La justice réunionnaise a frappé fort contre le trafic de drogues de synthèse dans le Sud de l’île. Le tribunal de Saint-Pierre a condamné un couple impliqué dans la revente de “Dou”, également appelé “B13”, une substance particulièrement dangereuse qui gagne du terrain à La Réunion.
Une réponse judiciaire ferme face à une drogue destructrice
Le principal mis en cause a été condamné à trois ans de prison avec maintien en détention. Son complice a écopé de 18 mois de prison avec sursis. En parallèle, les magistrats ont ordonné la confiscation de l’ensemble des biens liés au trafic, y compris leur habitation estimée à près de 200 000 euros.
L’enquête avait été ouverte début avril à Saint-Louis par le peloton de surveillance et d’intervention de la gendarmerie de Saint-Pierre après plusieurs constatations sur le terrain. Les investigations ont rapidement permis de remonter jusqu’au couple soupçonné d’alimenter ce trafic dans le Sud de l’île.

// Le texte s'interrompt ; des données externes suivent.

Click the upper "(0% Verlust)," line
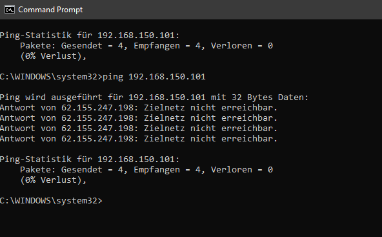This screenshot has height=237, width=382. (x=54, y=56)
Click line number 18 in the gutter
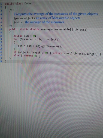The width and height of the screenshot is (103, 138). pos(1,61)
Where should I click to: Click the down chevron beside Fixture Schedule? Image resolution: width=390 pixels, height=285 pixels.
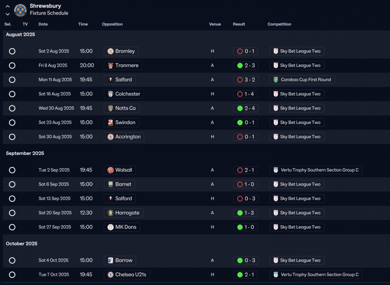8,14
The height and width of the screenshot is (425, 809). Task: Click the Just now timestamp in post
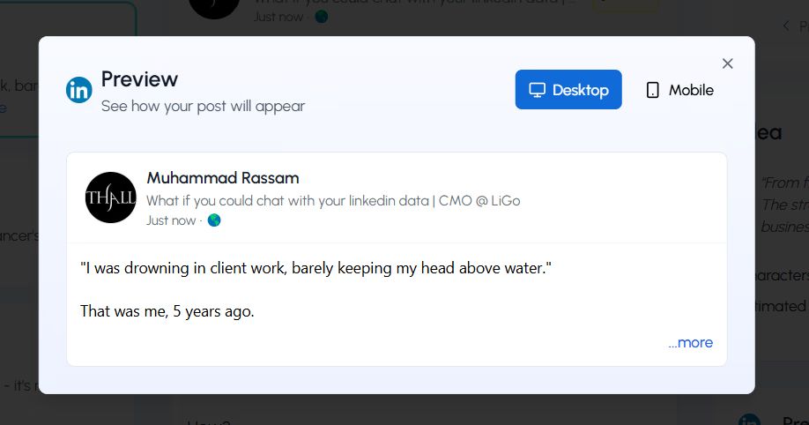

Le “Dou” ou “B13” est une drogue de synthèse particulièrement addictive dont les effets inquiètent fortement les autorités sanitaires et les forces de l’ordre. Revendue entre 150 et 200 euros le gramme, cette substance provoque de graves troubles physiques et psychologiques chez les consommateurs.

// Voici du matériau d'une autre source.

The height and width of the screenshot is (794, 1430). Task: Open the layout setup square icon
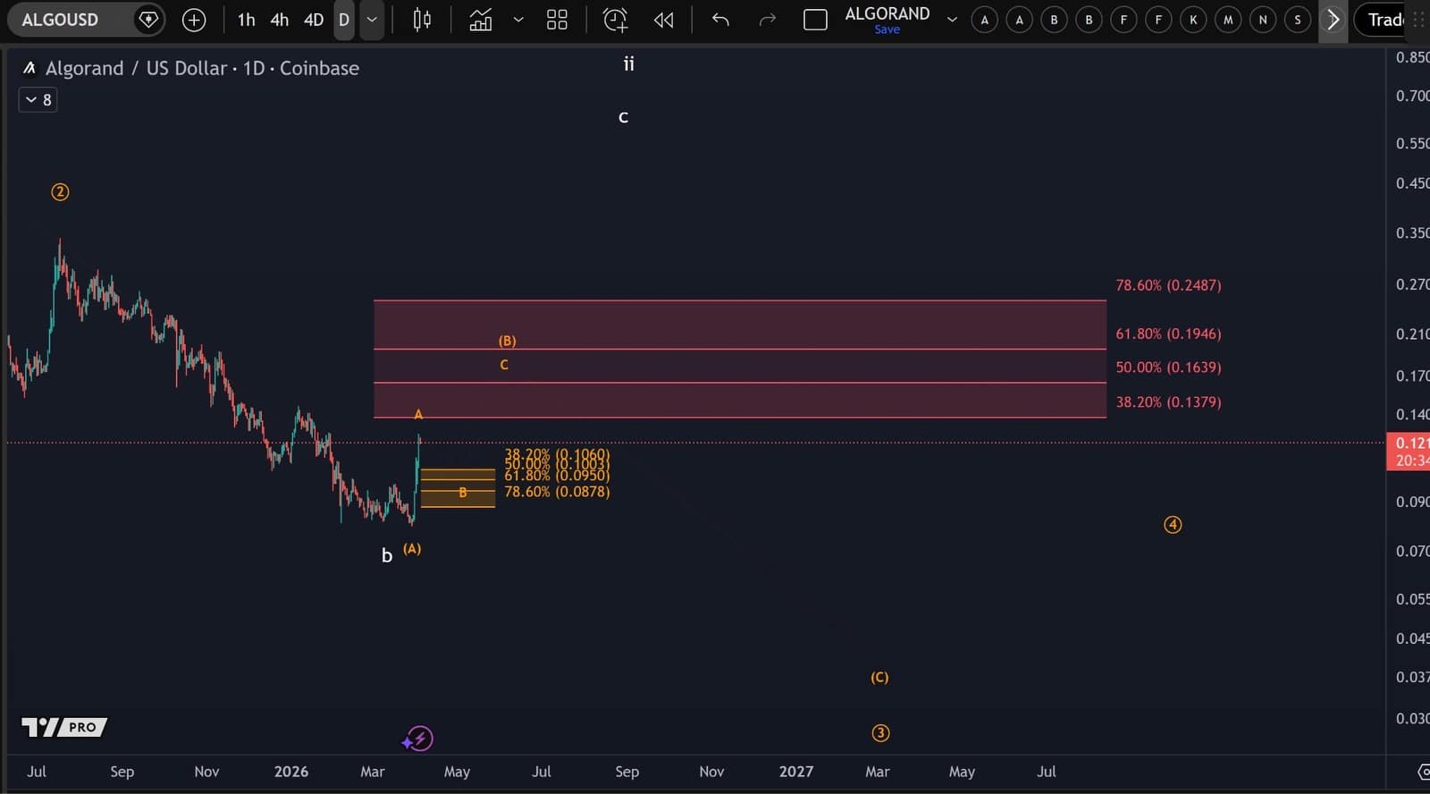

Face à la progression de ces trafics à La Réunion, les autorités judiciaires affichent désormais une volonté de fermeté, notamment en frappant directement les réseaux au portefeuille avec la confiscation des avoirs criminels.

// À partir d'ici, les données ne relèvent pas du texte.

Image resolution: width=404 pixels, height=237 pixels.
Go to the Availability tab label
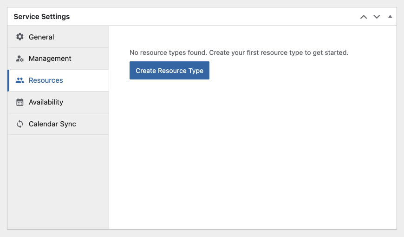(x=46, y=102)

Cette affaire illustre également la mobilisation des forces de sécurité contre les trafics qui fragilisent certains quartiers de l’île et alimentent la délinquance locale. Les services de l’État entendent poursuivre cette lutte contre les drogues de synthèse, considérées comme un enjeu majeur de sécurité publique et de santé dans les Outre-mer.